GOAL OF THE EXERCISE:
Copy out everything from the row containing "720x1600 pixels. Task: Tap" down to the row containing "Looking at the", both included, without the pictures.
-- Start EXERCISE MATERIALS --
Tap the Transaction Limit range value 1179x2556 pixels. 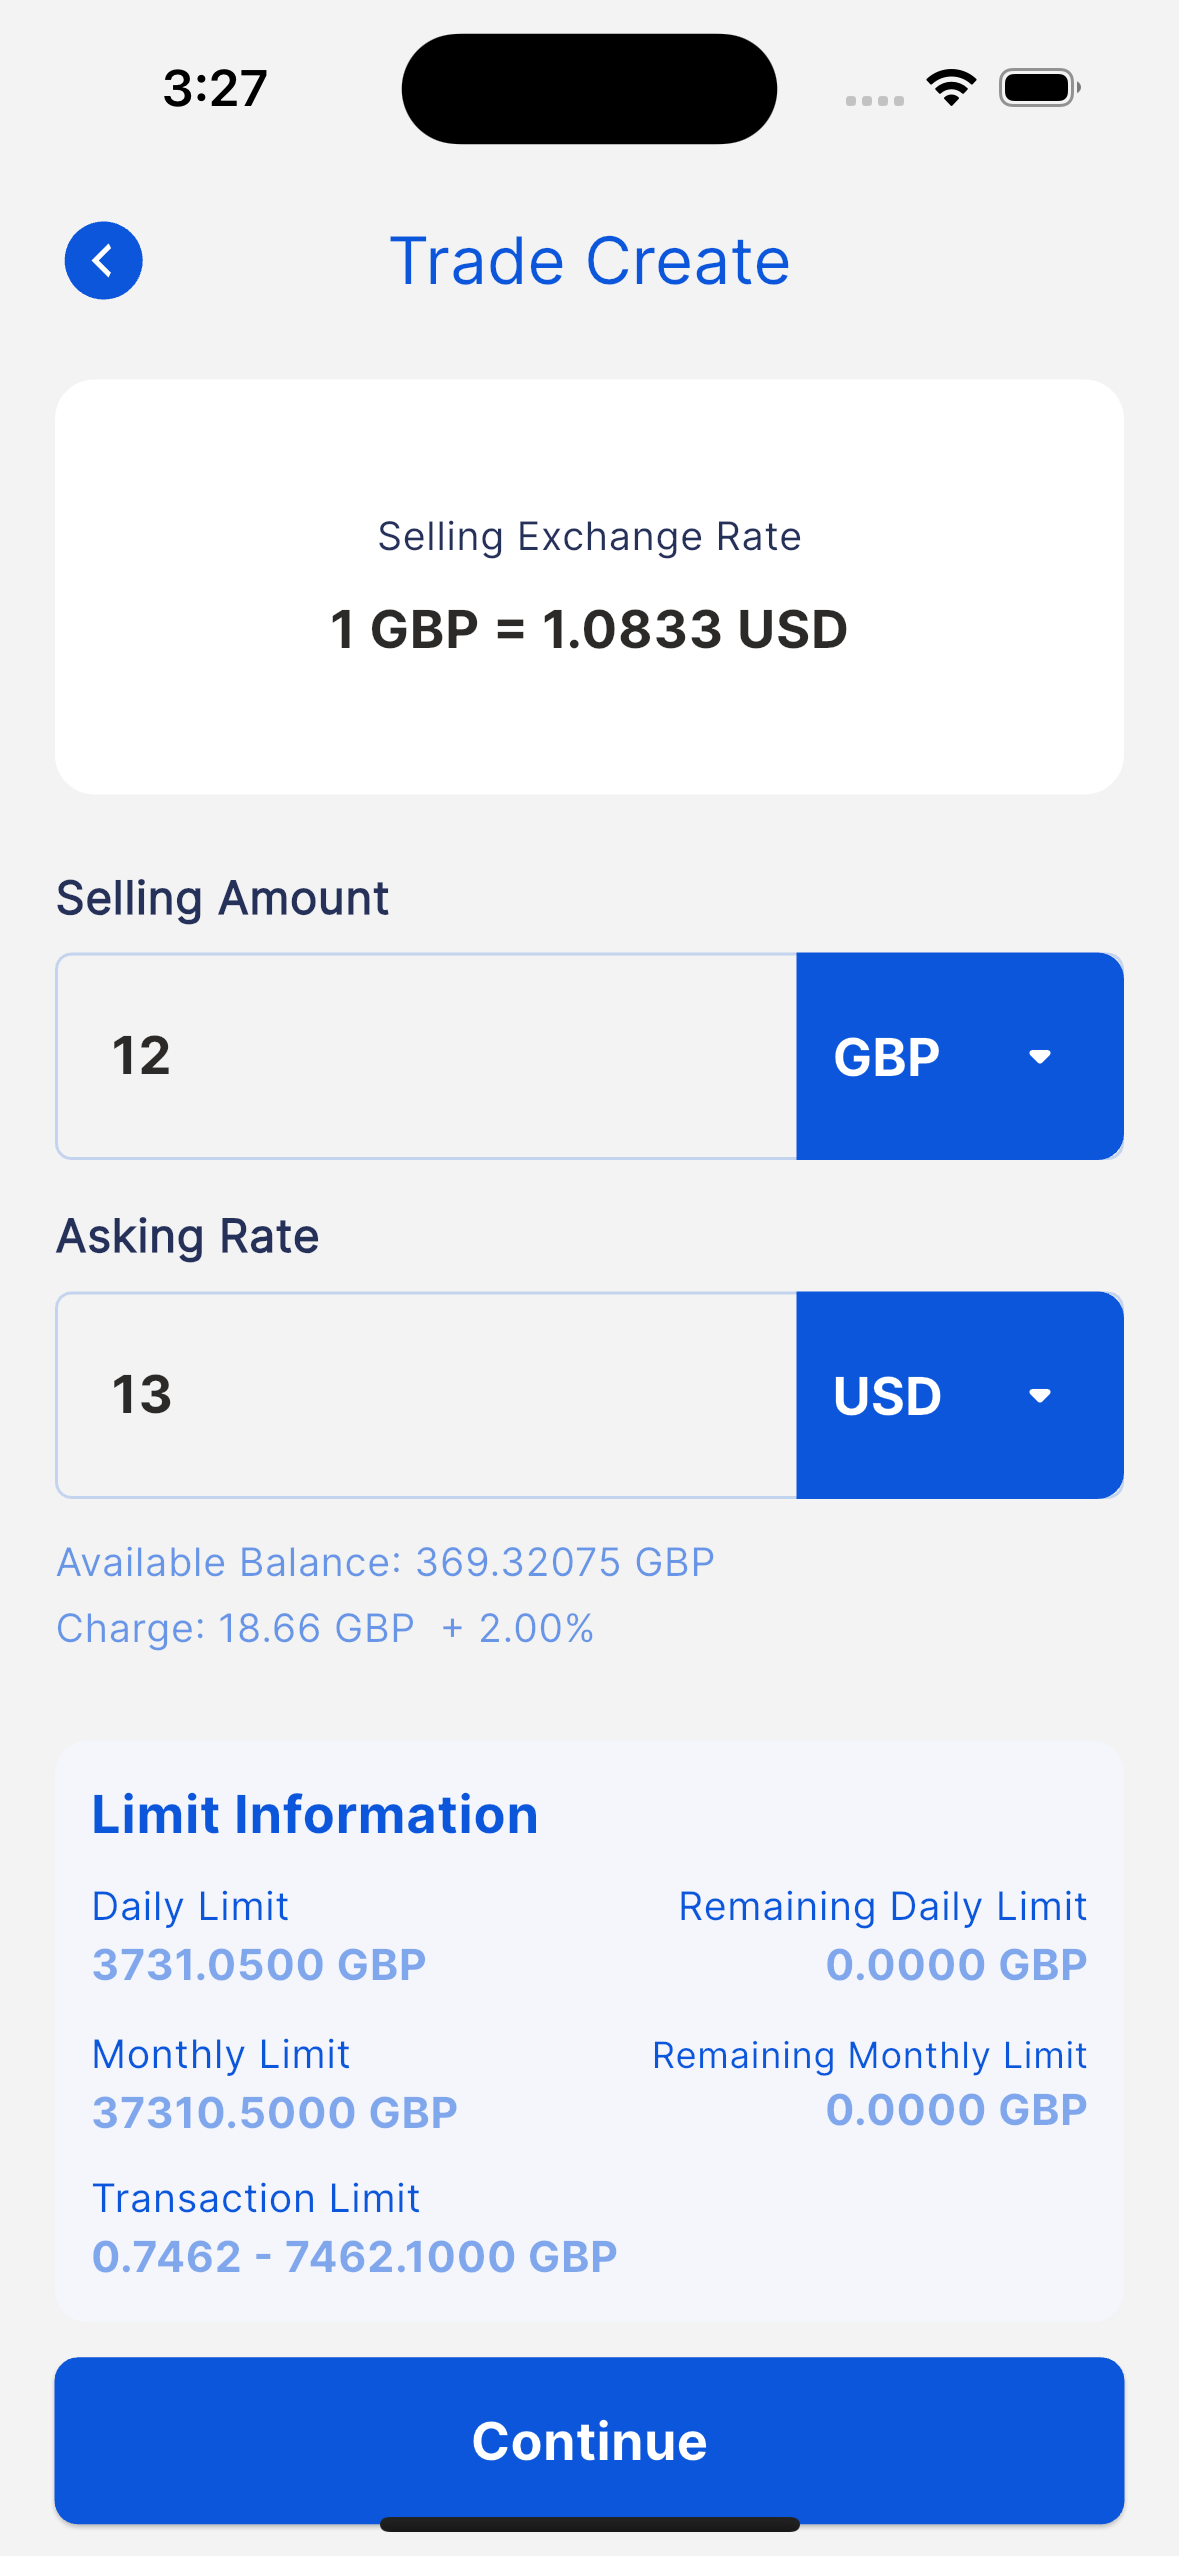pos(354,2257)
-- End EXERCISE MATERIALS --
-- Start EXERCISE MATERIALS --
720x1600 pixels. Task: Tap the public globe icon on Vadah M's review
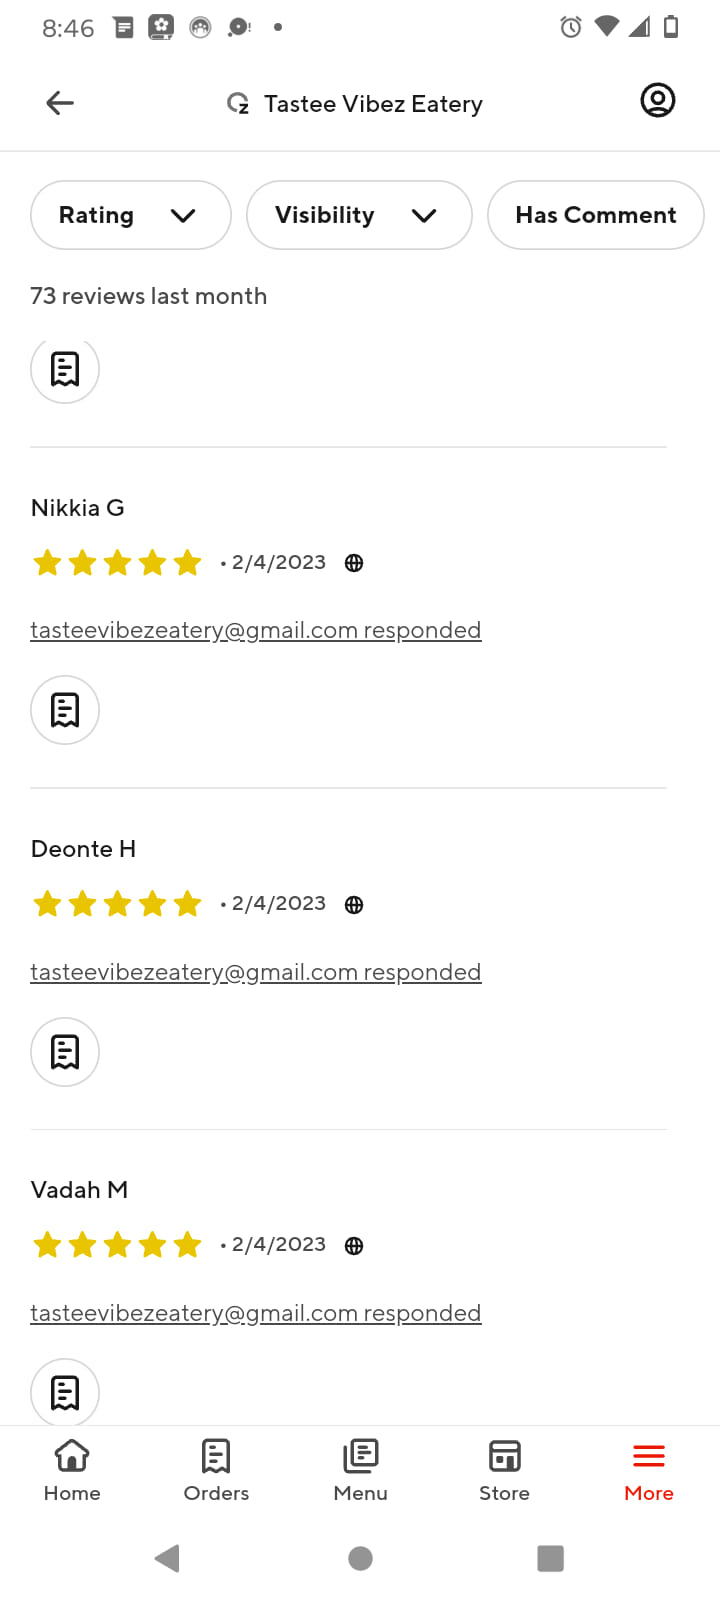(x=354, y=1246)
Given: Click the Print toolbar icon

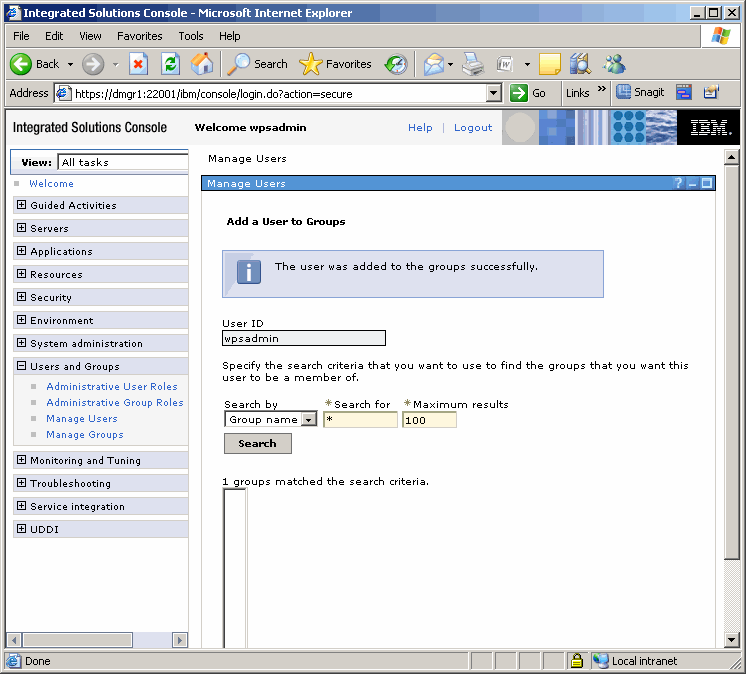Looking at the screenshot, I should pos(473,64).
-- End EXERCISE MATERIALS --
REPLY TO THE TASK:
720x1600 pixels. Task: Tap the public globe icon on Vadah M's review
(x=354, y=1246)
Given: Click the Print toolbar icon

Looking at the screenshot, I should pos(473,64).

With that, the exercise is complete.